All in all tho, this looks like a good start. As my current project progresses, clustered dbs will become more and more of an issue. I've looked into some other projects out there for Postgres, but nothing yet really satisfactory. I think this is a good step in the right direction - for Java developers. It'll be interesting to watch.
Database clustering is typically used for high-avaliability, not performance.
There are better ways to improve the performance of a database, horizontal partitioning, federated servers, etc.
This would be very cool if there was a generic implementation; we build many Microsoft SQL clusters and just the hardware requirements for an MSCS cluster easily exceed $50k, let alone the licensing...as an MCDBA I'd consider an open source solution if I could use it as a back-end ot an ASP/VB.NET application, just to save the licensing $$ for consulting! ; )
second society
Not to argue in any way that Sun botched Java, but what I meant is, this implementation is for Java programs. It provides no functionality for programs not written in Java. Even if Sun had done Java correctly, my statement would still be true - this isn't a generic implementation, as it requires the code be written in Java. Even if Java itself were generic, this implementation wouldn't be generic, it'd be Java-specific.
;)
When I said "generic implementation" I meant "an implementation which doesn't require your programs be written in a particular language." Which is probably a bit of a pipe dream, you'd still need some sort of glue code (ODBC, JDBC, DBD, etc). But, as was alluded to above, I was trying to beat the Beowulf comment when I asked my question.
Josh, know what you're talking about before you post. MySQL (the company which does the vast majority of development of MySQL) offers a variety of levels of support and consulting, regardless of the number of systems that you admin. For $48,000/year, you get:
Does Oracle match that for the price?
After actually reading the documentation, here's my informed take on this:
1) In it's current incarnation, it's only useful for very very simple database access. No transactions, no blobs, etc. Basically if you're just storing some simple weblication tables and doing single-statements against them for selects/updates (no big cross-table transactions), you can use it.
2) It's JDBC only. Perhaps someone could port the concept to ODBC though.
3) There's a new middle tier between the JDBC driver and the database itself, which is the bulk of their code. This tier actually re-implements some database constructs like recovery logging, query caching, etc. Of course this is neccesary, as trying to do replication from the client-code side alone would be impossible (what do you do when one of 3 DB mirrors goes offline for an hour? have every jdbc client cache the requests and replay them later, hoping those clients are even stilla round later?)
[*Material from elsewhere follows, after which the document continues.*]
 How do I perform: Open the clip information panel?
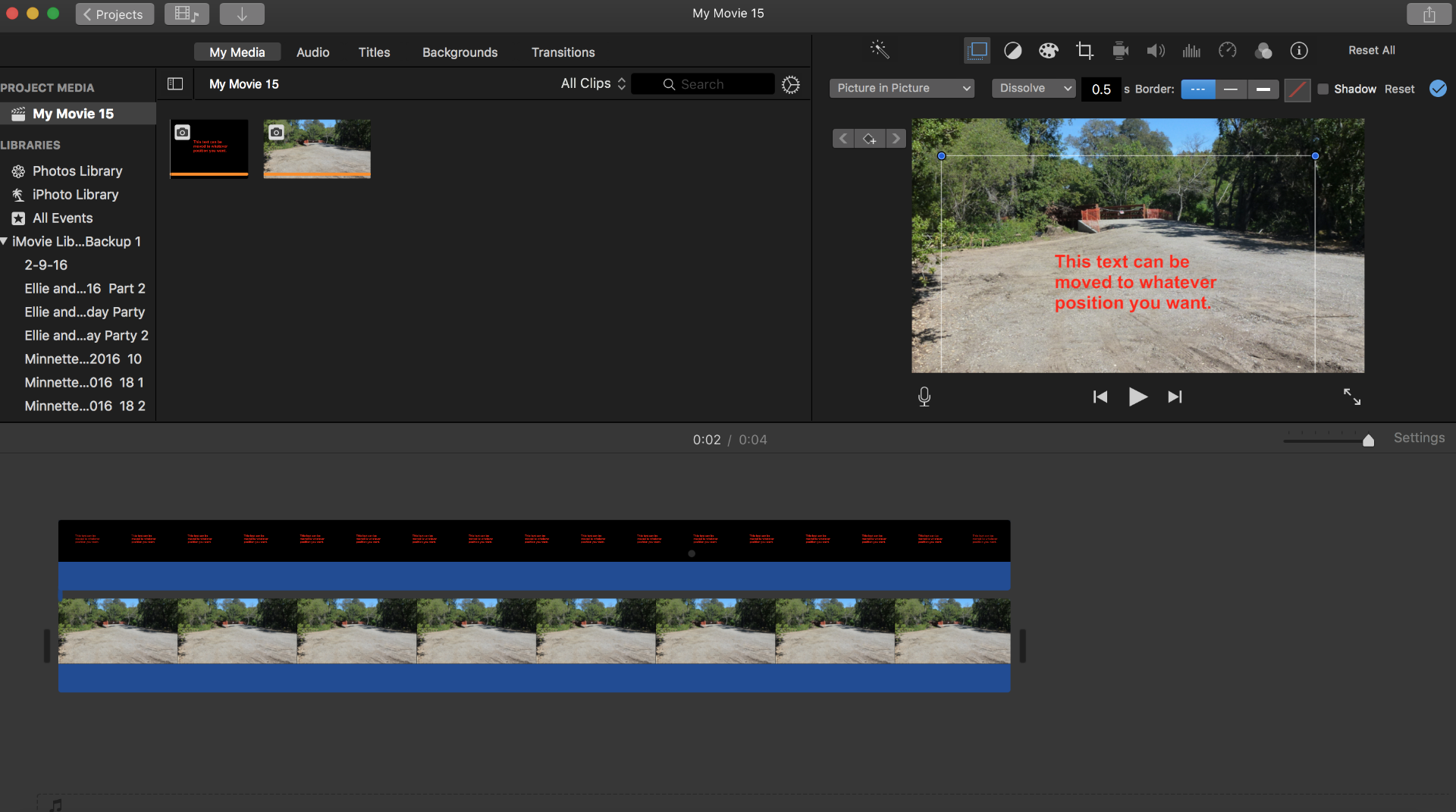1299,51
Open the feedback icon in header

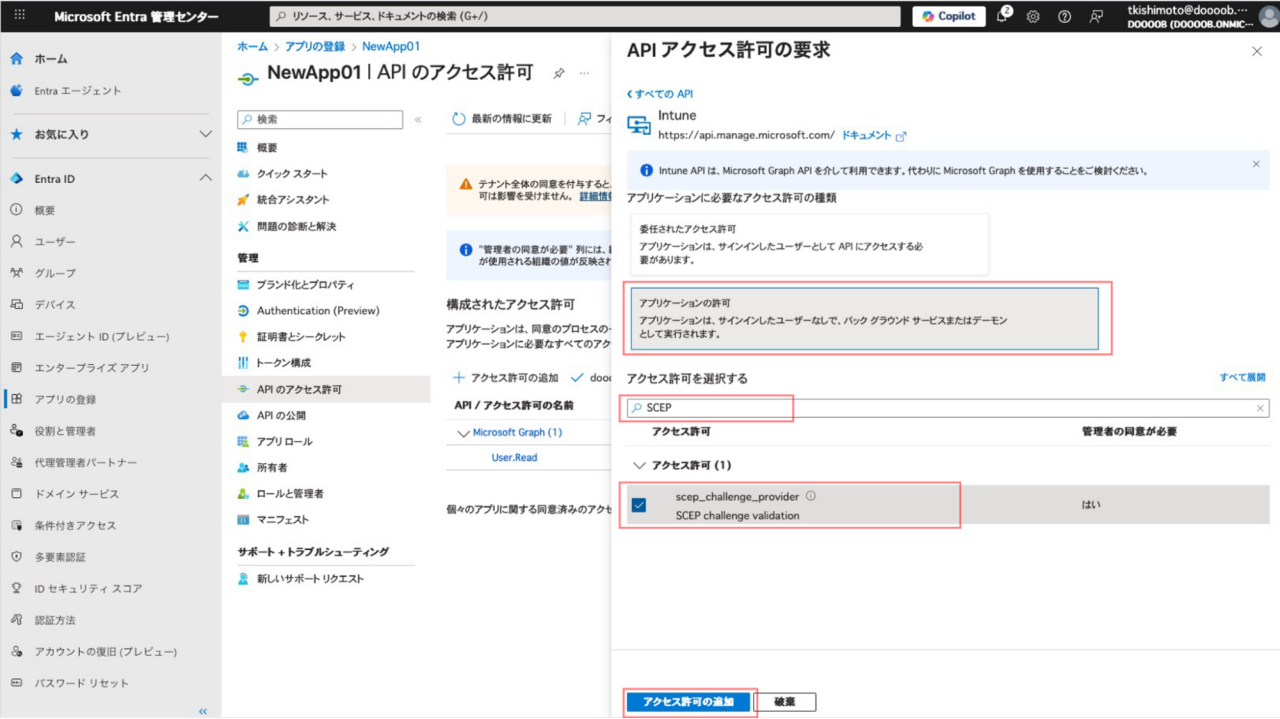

For some applications and some companies, in it's current state this is a godsend - but it's not a general solution yet. Making it ODBC (or even better, having the front of it emulate a native postgresql or mysql listener) would broaden it's applicability.
Supporting transactions would be a big win too, although I'm not sure how feasible this is - I think at that point they may as well just write their own new database engine which is parallel from the start, seeing as they'll be re-implementing in their cluster tier almost everything the database server does except for actual physical storage.
Still, it's nice to see that someone did this and made it work - and for a lot of simple databases behind java apps it's all you really need.
PostgreSQL has all the transaction support in place already, so of all the free DBs out there it would seem they have the best shot at doing their own native parallelism, if they would just get it done someday.
11*43+456^2